═══ MATERIAL SHOWN
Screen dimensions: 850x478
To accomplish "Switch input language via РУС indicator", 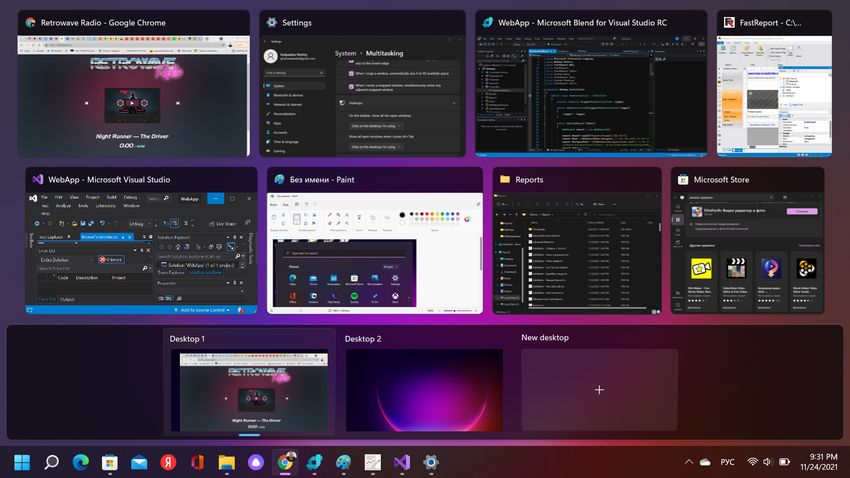I will pyautogui.click(x=728, y=462).
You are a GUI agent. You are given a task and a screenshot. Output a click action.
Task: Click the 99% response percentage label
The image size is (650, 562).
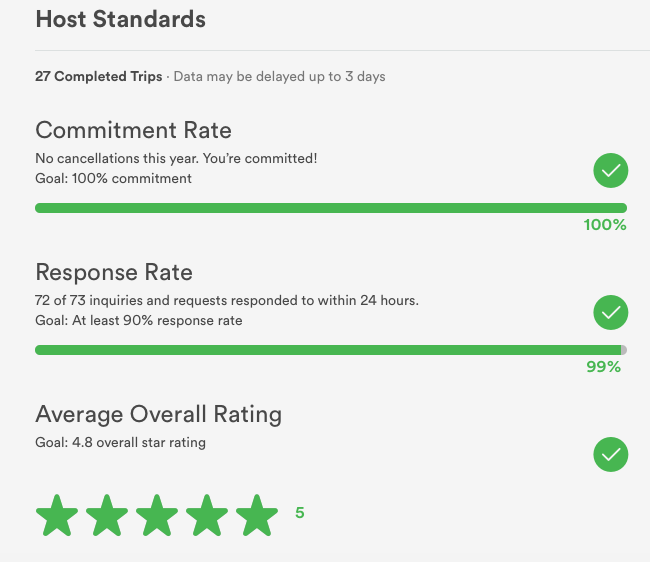pos(603,367)
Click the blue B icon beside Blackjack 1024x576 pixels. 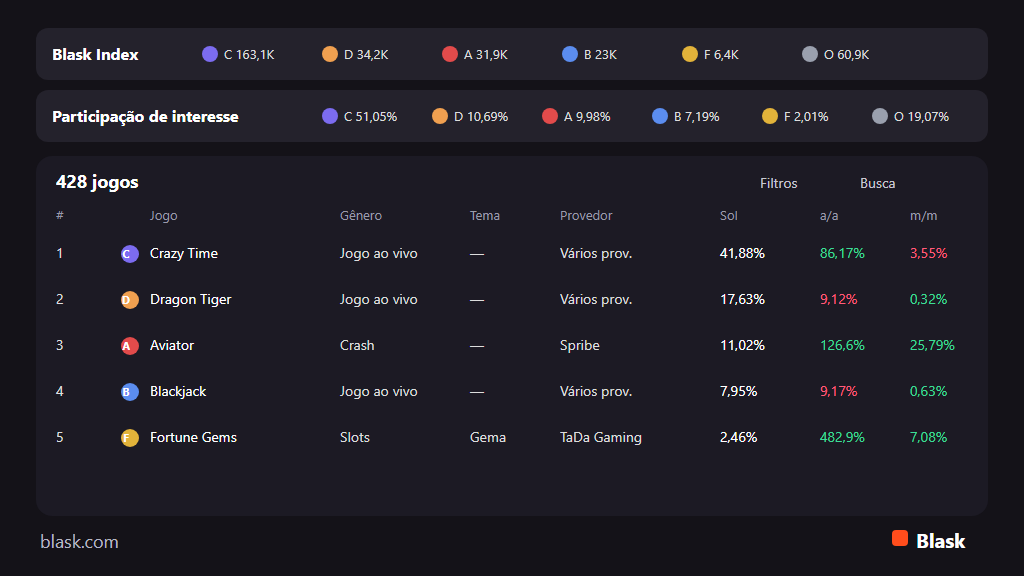pyautogui.click(x=129, y=392)
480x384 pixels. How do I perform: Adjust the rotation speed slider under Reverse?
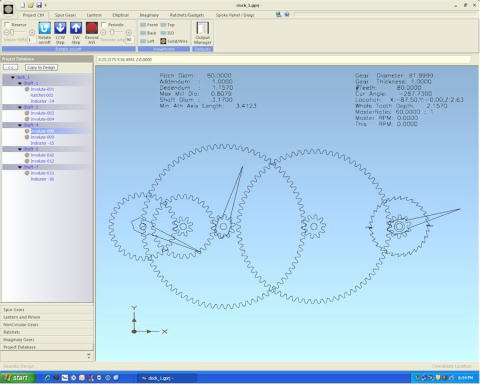pos(19,32)
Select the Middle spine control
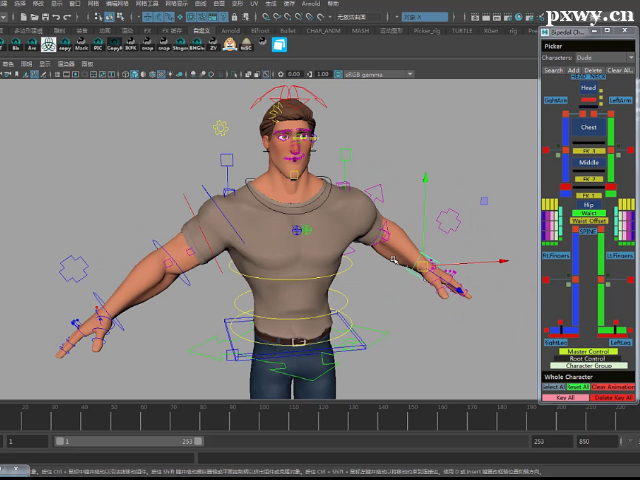Viewport: 640px width, 480px height. pos(588,162)
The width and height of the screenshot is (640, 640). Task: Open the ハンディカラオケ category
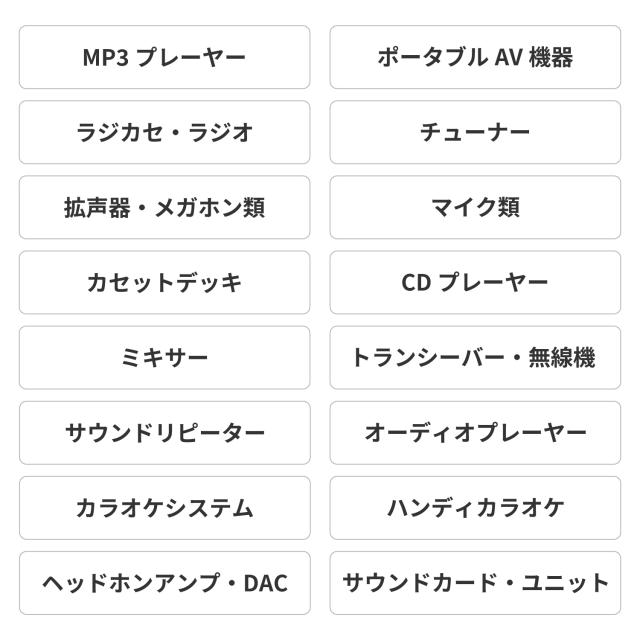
══════
### YOUR GOAL
Report every line containing the word "screenshot" from the listing above.

### SOLUTION TO THIS PROBLEM
You are a GUI agent. You are given a task and a screenshot. Output a click action.
The width and height of the screenshot is (640, 640). Task: Open the ハンディカラオケ category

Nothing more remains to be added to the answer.